Hui-min Li, who did respond to the survey, said he worked in a Chinese-owned auto parts factory for eight years before the company laid off its workers and moved to Mexico. The Shanghai immigrant was owed $8 000 in severance pay. According to Li, “It was not unusual for us to work seventy hours a week. We worked from 8am to 1am. The boss wouldn’t let you go until you finished your work.”
That some workers in major industrialized countries are exploited as intensely as the working class during the industrial revolution should surprise no one. If capitalism can take advantage of a worker’s ignorance and fear thereby extracting more profit, they will. In the final analysis, under capitalism, profit rules.

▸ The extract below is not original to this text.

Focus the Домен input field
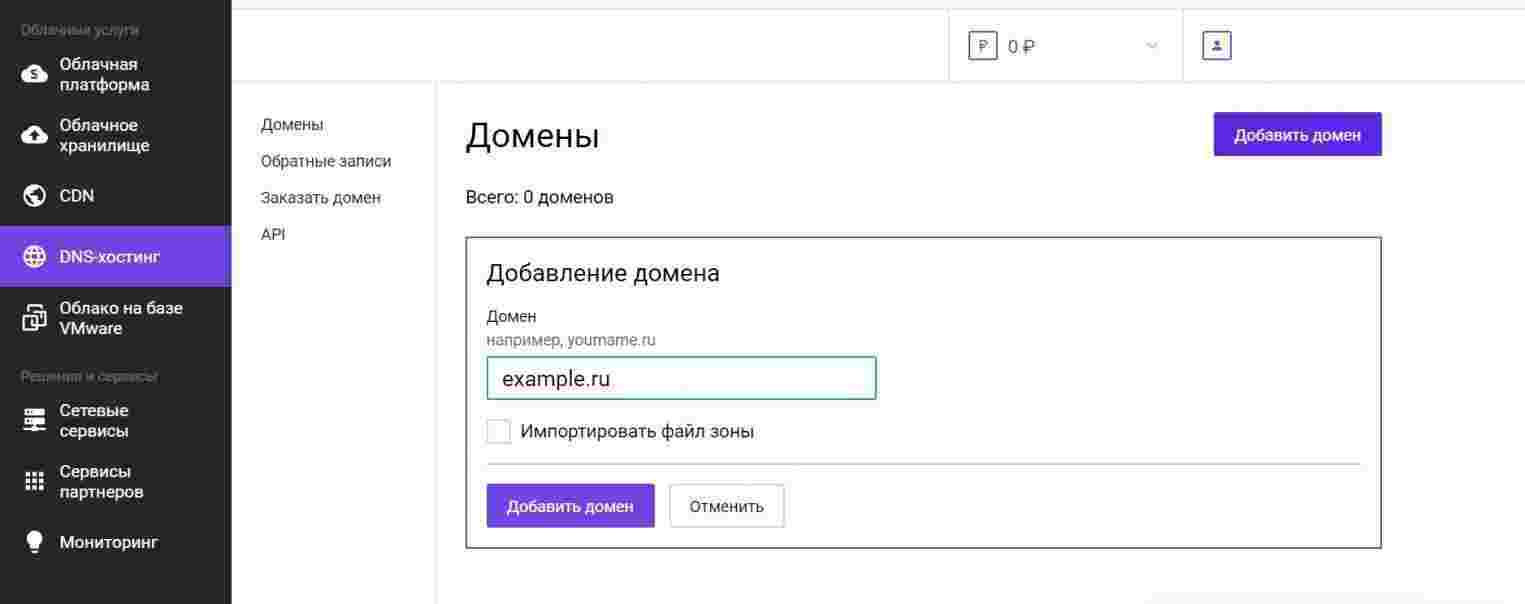 coord(681,379)
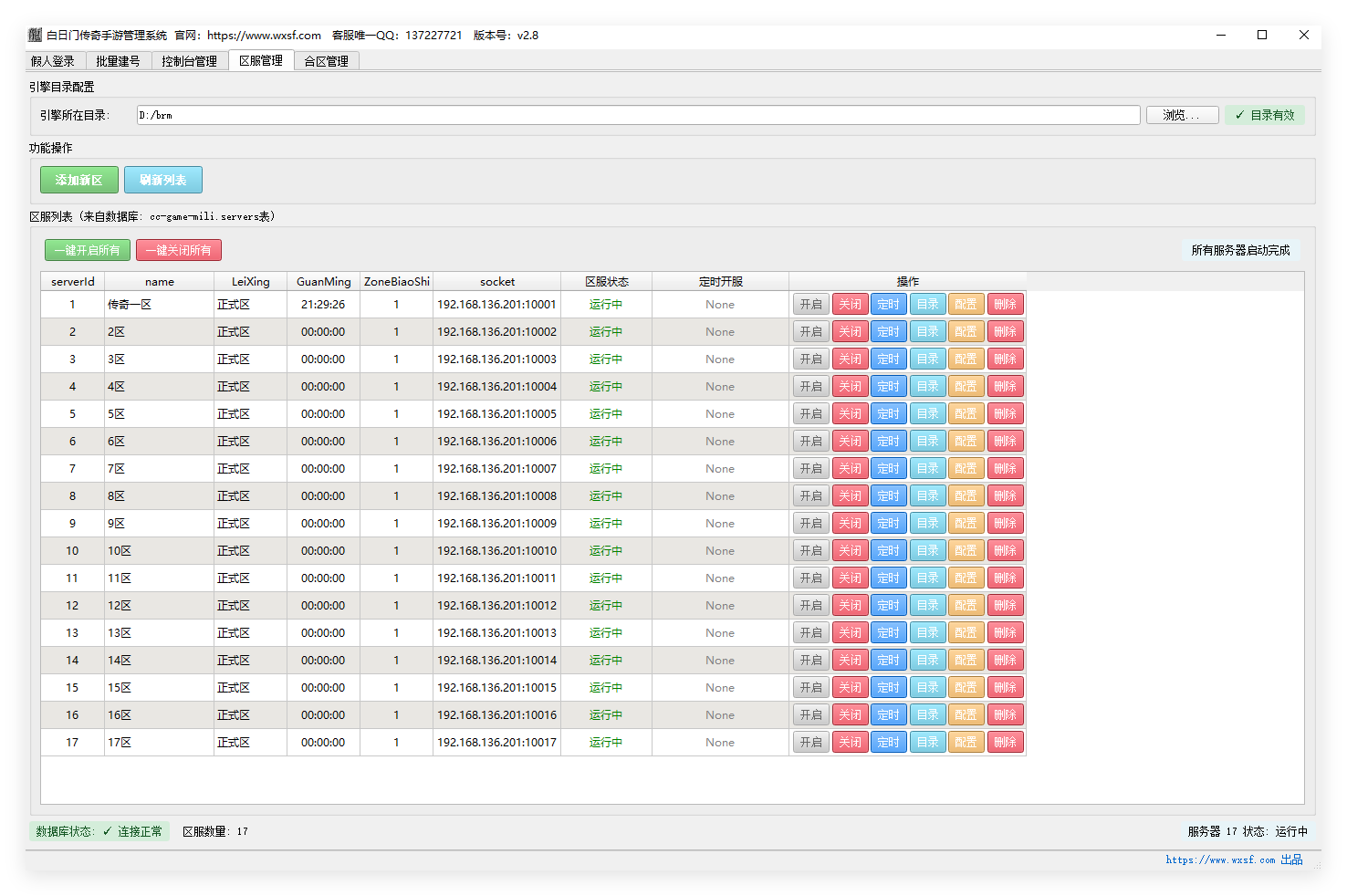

What should surprise us, though, is any attempt to solve the problem within capitalism. The survey calls for stronger workplace audits and an outreach program to educate newcomers about their rights, including enrollment in English classes. This is commendable as far as it goes. The working class must protect their rights re working conditions, but it doesn’t go nearly far enough. Many workers do know their rights and insist on them in Canada, and elsewhere, and still they are exploited, though perhaps not so intensely, and still have fears and insecurities. It would, then, be better to advocate a society where exploitation, profits, ignorance, or fear in the workplace, do not exist at all.